Я обернулся и увидел перед собой раззявленную красную пасть, на губах белеют сгустки слюны, словно пена на волнах; грязные, спутанные волосы и безумные глаза, словно у бешеного пса, топор в его руке казался огромным, как дерево. Я оступился, мой меч рассек пустоту, вонзился в мачту и застрял в ней.
Я подставил щит под его удар, топор прорубил его и отбросил в сторону, вырвав из моей трехпалой руки, я не мог держать щит крепко. Затем берсерк врезался в меня всем корпусом, и я ощутил запах дыма, вонь засаленной шкуры и застарелого пота. Я выпустил рукоять застрявшего меча.
Я помню, как закрутилось серебряное небо и черная вода, затем меня обжег холод, будто раскаленный гвоздь, брошенный в воду.
Шестью неделями ранее...
Зима немного ослабила свои оковы, и мороз отступил, показалась желтая трава, и началась капель. Южане могли бы сказать, что наступил месяц март и весна, но много ли они понимают? Для нас это все еще зима, для тех, кто знает толк в смене времен года.
В северных землях мы, конечно же, знали, что заставляет землю менять свой облик: это происходит из-за Локи, который корчится от боли, когда его жена отлучается, чтобы опорожнить чашу, и оставляет связанного мужа страдать от дикой боли, ведь на его обезображенное лицо капает змеиный яд. Ей требуется какое-то время, чтобы вернуться и снова подставить чашу под капающий яд. Боги Асгарда сурово наказали обманщика Локи за его уловки.
Локи корчится и извивается, земная твердь дрожит и преображается — трескаются скалы, появляются овраги, в этом году один такой рассек луг неподалеку, и теперь он стал непригоден для пастбища.
Асы дают нам знак, угрюмо сказал Финн, вторя мыслям остальных, поэтому мы должны вернуться на дорогу китов и не засиживаться на суше, изображая землевладельцев. Было трудно не замечать его постоянное ворчание по этому поводу, и день за днем моя голова опускалась все ниже, на плечах словно лежал тяжкий груз от невысказанных упреков побратимов.
Один напророчил нам славу и сокровища, и конечно же, еще и проклятие, ведь он не предостерег нас опасаться того, к чему мы так стремились. Теперь мы получили все желаемое, но какая в том радость для викинга? Зачем ходить в набеги, ворчал Рыжий Ньяль, если у тебя вдоволь серебра и женщин? Нет радости и в том, чтобы позабыть про корабли и обрабатывать землю, копаясь в ней словно черви, как заметил однажды Хленни.
Я слышал их ворчание и разговоры о побратимах, нарушивших клятву Одину. Остальные, утверждая, что по-прежнему верны Обетному Братству, покинули нас, обещая вернуться по моему зову, если вдруг произойдет что-то серьезное, ведь все мы связаны старинной клятвой: «Мы клянемся быть братьями друг другу на кости, крови и железе. Гунгниром, копьем Одина, мы клянемся — да падет на нас его проклятие во всех Девяти мирах и за их пределами, если нарушим эту клятву».
Я принимал их клятвы кивком головы, сжимая их руки в своих, таким образом Обетное Братство брало их под защиту, но я не рассчитывал что кто-нибудь из покинувших братство вернется. Те, кто остались, пытались сбросить оковы, удерживающие их от морских набегов. Они пережили зиму в надежде, что теплые дни принесут какую-то новую искру, подует ветер, зовущий в морской поход, холод и зимние шторма наконец-то отступят. Но в то же время казалось, что никакая искра не сможет разжечь огонь внутри них.

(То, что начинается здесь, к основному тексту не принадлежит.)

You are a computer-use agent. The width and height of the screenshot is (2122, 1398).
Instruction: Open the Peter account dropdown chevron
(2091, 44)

Единственные, кто не жаловался и не ворчал — это Ботольв и Коротышка Элдгрим, первый — потому что со своей деревянной ногой мог забыть о морских походах, кроме того, у него была Ингрид и маленькая дочка, которую он любил даже больше Ингрид; у второго рассудок был ясен лишь наполовину, часть своего разума он потерял, получив в бою удар по голове несколько лет назад.

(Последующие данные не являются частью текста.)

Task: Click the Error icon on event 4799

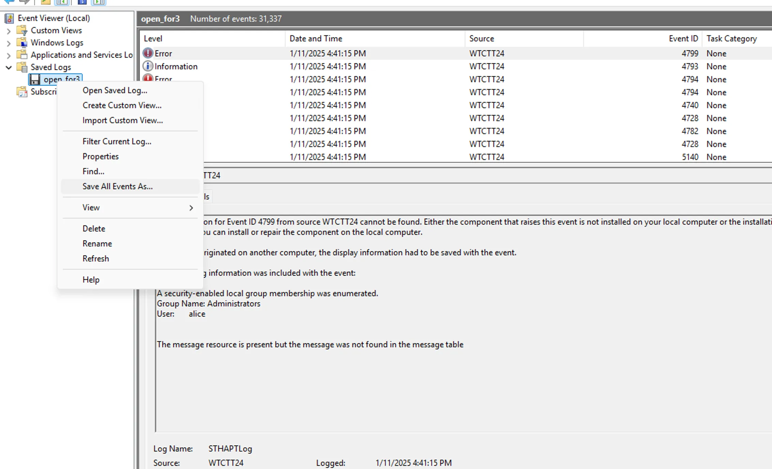Action: click(x=148, y=53)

Когда мы вернулись, шальные от славы и богатства, Финн обрюхатил Тордис, у нее родилось дитя, и сейчас она баюкала маленького Хроальда в перекинутой через плечо тряпице. Финн смотрел на мальчика со смесью гордости и страдания, гордость — это то, что чувствовал каждый отец, а страдал он потому, что выковал себе еще одно звено удушающей его цепи, ведь Тордис ждала от него предложения о браке.

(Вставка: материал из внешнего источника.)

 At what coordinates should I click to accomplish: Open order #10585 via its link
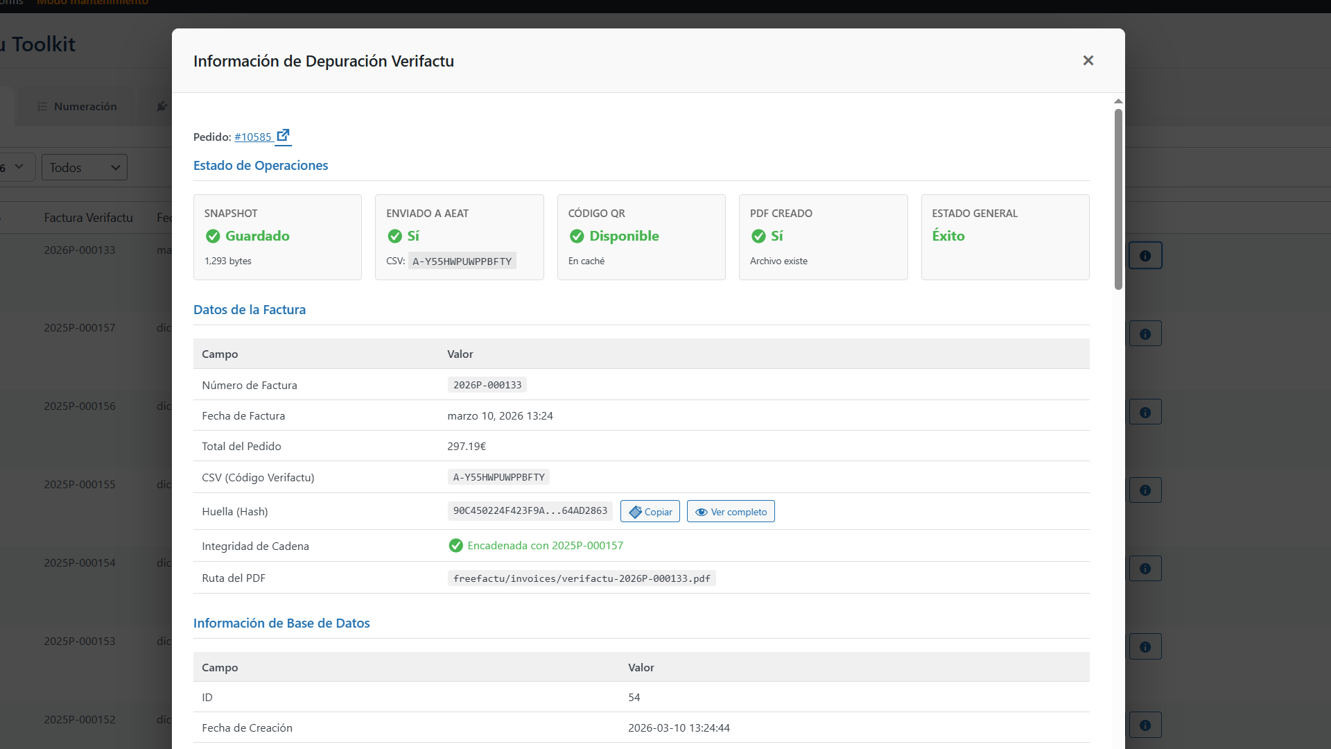coord(254,137)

С другой стороны, когда я смотрел на Торгунну, по ее глазам было видно, что беременность проходит хорошо, не нужно ни слов, ни меда поэзии, чтобы описать, что я почувствовал, узнав эту новость. Это двойная радость, потому что до этого она потеряла ребенка, теперь она будет матерью вновь, и я готов был отдать за это все серебро, которым наградил нас Один.